● **EXERCISE DESCRIPTION**
Below are some records. Return exactly their lines from the one containing "At what coordinates" through the one containing "Click the Dec", and drop the pictures.

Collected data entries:
* * *
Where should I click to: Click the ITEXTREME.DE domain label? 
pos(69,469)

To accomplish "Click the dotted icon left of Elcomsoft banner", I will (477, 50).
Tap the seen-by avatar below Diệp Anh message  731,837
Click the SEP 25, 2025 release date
* * *
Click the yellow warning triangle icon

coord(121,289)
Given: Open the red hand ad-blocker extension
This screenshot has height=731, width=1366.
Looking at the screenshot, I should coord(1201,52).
* * *
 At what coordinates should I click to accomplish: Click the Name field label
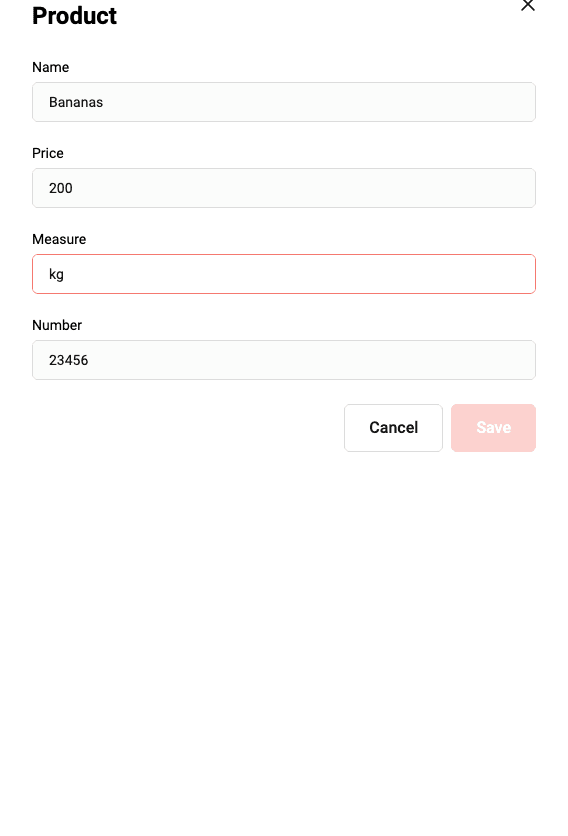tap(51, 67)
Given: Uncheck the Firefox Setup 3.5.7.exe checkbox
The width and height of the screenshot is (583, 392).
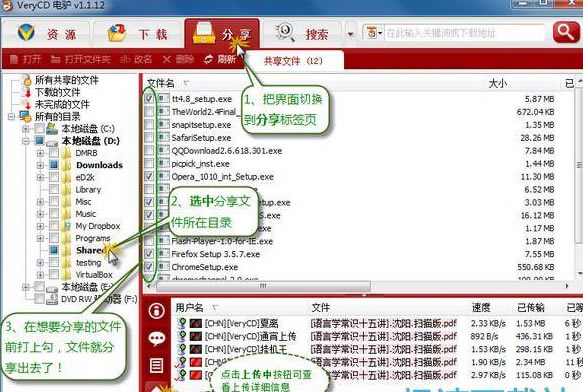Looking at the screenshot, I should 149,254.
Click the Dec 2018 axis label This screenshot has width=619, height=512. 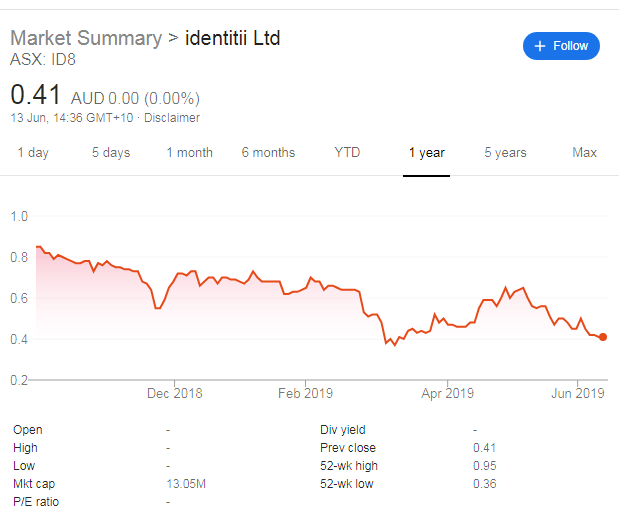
* * *
● **SOLVED EXERCISE**
 At what coordinates should I click to accomplish: Click the Name field label
tap(51, 67)
Given: Uncheck the Firefox Setup 3.5.7.exe checkbox
The width and height of the screenshot is (583, 392).
Looking at the screenshot, I should 149,254.
Click the Dec 2018 axis label This screenshot has width=619, height=512. 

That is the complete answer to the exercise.